-- Dataset entries --
┌──
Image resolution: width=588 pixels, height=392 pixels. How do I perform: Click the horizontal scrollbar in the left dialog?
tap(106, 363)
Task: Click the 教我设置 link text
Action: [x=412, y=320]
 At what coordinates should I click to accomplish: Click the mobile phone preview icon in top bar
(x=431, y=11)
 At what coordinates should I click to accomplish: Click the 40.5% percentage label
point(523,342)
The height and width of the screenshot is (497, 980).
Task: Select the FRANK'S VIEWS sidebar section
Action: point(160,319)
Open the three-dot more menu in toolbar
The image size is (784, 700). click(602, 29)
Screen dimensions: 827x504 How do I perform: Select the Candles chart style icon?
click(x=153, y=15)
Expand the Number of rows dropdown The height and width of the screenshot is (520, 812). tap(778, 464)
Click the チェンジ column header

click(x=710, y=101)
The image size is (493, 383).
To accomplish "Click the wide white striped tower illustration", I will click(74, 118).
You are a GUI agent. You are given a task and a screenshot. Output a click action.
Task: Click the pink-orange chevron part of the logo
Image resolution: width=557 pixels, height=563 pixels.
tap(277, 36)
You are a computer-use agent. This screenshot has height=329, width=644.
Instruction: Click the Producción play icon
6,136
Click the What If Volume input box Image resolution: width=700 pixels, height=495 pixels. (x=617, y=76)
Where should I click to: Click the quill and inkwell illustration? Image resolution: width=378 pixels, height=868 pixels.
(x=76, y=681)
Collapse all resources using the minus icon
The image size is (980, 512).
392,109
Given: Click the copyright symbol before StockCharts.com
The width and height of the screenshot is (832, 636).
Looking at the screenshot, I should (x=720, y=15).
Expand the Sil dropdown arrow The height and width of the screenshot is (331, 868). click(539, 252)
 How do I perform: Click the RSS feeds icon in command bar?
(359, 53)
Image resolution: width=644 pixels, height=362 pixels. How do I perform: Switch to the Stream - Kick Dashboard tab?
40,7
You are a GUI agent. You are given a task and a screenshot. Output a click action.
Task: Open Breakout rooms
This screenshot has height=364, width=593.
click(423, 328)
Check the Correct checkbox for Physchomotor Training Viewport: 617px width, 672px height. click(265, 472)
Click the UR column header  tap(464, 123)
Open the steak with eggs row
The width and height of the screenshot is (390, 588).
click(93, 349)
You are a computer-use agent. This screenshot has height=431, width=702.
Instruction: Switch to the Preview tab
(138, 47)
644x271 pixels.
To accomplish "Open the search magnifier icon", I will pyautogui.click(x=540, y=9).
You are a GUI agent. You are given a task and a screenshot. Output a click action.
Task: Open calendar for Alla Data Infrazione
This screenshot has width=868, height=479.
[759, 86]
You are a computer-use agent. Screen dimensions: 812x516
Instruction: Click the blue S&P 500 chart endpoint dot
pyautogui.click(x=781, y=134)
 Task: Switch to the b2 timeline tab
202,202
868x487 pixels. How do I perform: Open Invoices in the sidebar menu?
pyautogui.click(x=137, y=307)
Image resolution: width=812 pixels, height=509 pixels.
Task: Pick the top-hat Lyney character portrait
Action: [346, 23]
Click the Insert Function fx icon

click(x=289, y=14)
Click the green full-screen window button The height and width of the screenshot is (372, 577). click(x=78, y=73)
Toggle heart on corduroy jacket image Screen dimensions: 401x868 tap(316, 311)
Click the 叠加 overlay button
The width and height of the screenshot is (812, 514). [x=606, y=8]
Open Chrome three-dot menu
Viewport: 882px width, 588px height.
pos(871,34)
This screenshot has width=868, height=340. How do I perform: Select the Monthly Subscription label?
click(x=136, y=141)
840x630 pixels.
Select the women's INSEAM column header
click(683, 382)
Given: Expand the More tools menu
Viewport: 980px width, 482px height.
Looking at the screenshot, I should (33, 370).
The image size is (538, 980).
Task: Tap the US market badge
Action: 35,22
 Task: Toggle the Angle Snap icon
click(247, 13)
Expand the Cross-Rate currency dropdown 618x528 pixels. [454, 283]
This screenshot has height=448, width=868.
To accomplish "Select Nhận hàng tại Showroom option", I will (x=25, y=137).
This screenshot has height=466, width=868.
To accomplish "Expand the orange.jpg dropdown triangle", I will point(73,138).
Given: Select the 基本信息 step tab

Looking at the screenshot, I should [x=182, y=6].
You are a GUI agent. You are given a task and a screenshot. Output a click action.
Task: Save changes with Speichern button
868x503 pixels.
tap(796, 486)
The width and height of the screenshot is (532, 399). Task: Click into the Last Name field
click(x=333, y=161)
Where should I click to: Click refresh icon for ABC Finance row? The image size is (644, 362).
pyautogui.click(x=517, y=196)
└──
-- Assignment --
Retype the records above in full, exactly as they appear.

-- Reply --
Image resolution: width=588 pixels, height=392 pixels. How do I perform: Click the horizontal scrollbar in the left dialog?
tap(106, 363)
Task: Click the 教我设置 link text
Action: [x=412, y=320]
 At what coordinates should I click to accomplish: Click the mobile phone preview icon in top bar
(x=431, y=11)
 At what coordinates should I click to accomplish: Click the 40.5% percentage label
point(523,342)
The height and width of the screenshot is (497, 980).
Task: Select the FRANK'S VIEWS sidebar section
Action: point(160,319)
Open the three-dot more menu in toolbar
The image size is (784, 700). click(602, 29)
Screen dimensions: 827x504 How do I perform: Select the Candles chart style icon?
click(x=153, y=15)
Expand the Number of rows dropdown The height and width of the screenshot is (520, 812). tap(778, 464)
Click the チェンジ column header

click(x=710, y=101)
The image size is (493, 383).
To accomplish "Click the wide white striped tower illustration", I will click(74, 118).
You are a GUI agent. You are given a task and a screenshot. Output a click action.
Task: Click the pink-orange chevron part of the logo
Image resolution: width=557 pixels, height=563 pixels.
tap(277, 36)
You are a computer-use agent. This screenshot has height=329, width=644.
Instruction: Click the Producción play icon
6,136
Click the What If Volume input box Image resolution: width=700 pixels, height=495 pixels. (x=617, y=76)
Where should I click to: Click the quill and inkwell illustration? Image resolution: width=378 pixels, height=868 pixels.
(x=76, y=681)
Collapse all resources using the minus icon
The image size is (980, 512).
392,109
Given: Click the copyright symbol before StockCharts.com
The width and height of the screenshot is (832, 636).
Looking at the screenshot, I should (x=720, y=15).
Expand the Sil dropdown arrow The height and width of the screenshot is (331, 868). click(539, 252)
 How do I perform: Click the RSS feeds icon in command bar?
(359, 53)
Image resolution: width=644 pixels, height=362 pixels. How do I perform: Switch to the Stream - Kick Dashboard tab?
40,7
You are a GUI agent. You are given a task and a screenshot. Output a click action.
Task: Open Breakout rooms
This screenshot has height=364, width=593.
click(423, 328)
Check the Correct checkbox for Physchomotor Training Viewport: 617px width, 672px height. click(265, 472)
Click the UR column header  tap(464, 123)
Open the steak with eggs row
The width and height of the screenshot is (390, 588).
click(93, 349)
You are a computer-use agent. This screenshot has height=431, width=702.
Instruction: Switch to the Preview tab
(138, 47)
644x271 pixels.
To accomplish "Open the search magnifier icon", I will pyautogui.click(x=540, y=9).
You are a GUI agent. You are given a task and a screenshot. Output a click action.
Task: Open calendar for Alla Data Infrazione
This screenshot has width=868, height=479.
[759, 86]
You are a computer-use agent. Screen dimensions: 812x516
Instruction: Click the blue S&P 500 chart endpoint dot
pyautogui.click(x=781, y=134)
 Task: Switch to the b2 timeline tab
202,202
868x487 pixels. How do I perform: Open Invoices in the sidebar menu?
pyautogui.click(x=137, y=307)
Image resolution: width=812 pixels, height=509 pixels.
Task: Pick the top-hat Lyney character portrait
Action: [346, 23]
Click the Insert Function fx icon

click(x=289, y=14)
Click the green full-screen window button The height and width of the screenshot is (372, 577). click(x=78, y=73)
Toggle heart on corduroy jacket image Screen dimensions: 401x868 tap(316, 311)
Click the 叠加 overlay button
The width and height of the screenshot is (812, 514). [x=606, y=8]
Open Chrome three-dot menu
Viewport: 882px width, 588px height.
pos(871,34)
This screenshot has width=868, height=340. How do I perform: Select the Monthly Subscription label?
click(x=136, y=141)
840x630 pixels.
Select the women's INSEAM column header
click(683, 382)
Given: Expand the More tools menu
Viewport: 980px width, 482px height.
Looking at the screenshot, I should (33, 370).
The image size is (538, 980).
Task: Tap the US market badge
Action: 35,22
 Task: Toggle the Angle Snap icon
click(247, 13)
Expand the Cross-Rate currency dropdown 618x528 pixels. [454, 283]
This screenshot has height=448, width=868.
To accomplish "Select Nhận hàng tại Showroom option", I will (x=25, y=137).
This screenshot has height=466, width=868.
To accomplish "Expand the orange.jpg dropdown triangle", I will point(73,138).
Given: Select the 基本信息 step tab

Looking at the screenshot, I should [x=182, y=6].
You are a GUI agent. You are given a task and a screenshot. Output a click action.
Task: Save changes with Speichern button
868x503 pixels.
tap(796, 486)
The width and height of the screenshot is (532, 399). Task: Click into the Last Name field
click(x=333, y=161)
Where should I click to: Click refresh icon for ABC Finance row? The image size is (644, 362).
pyautogui.click(x=517, y=196)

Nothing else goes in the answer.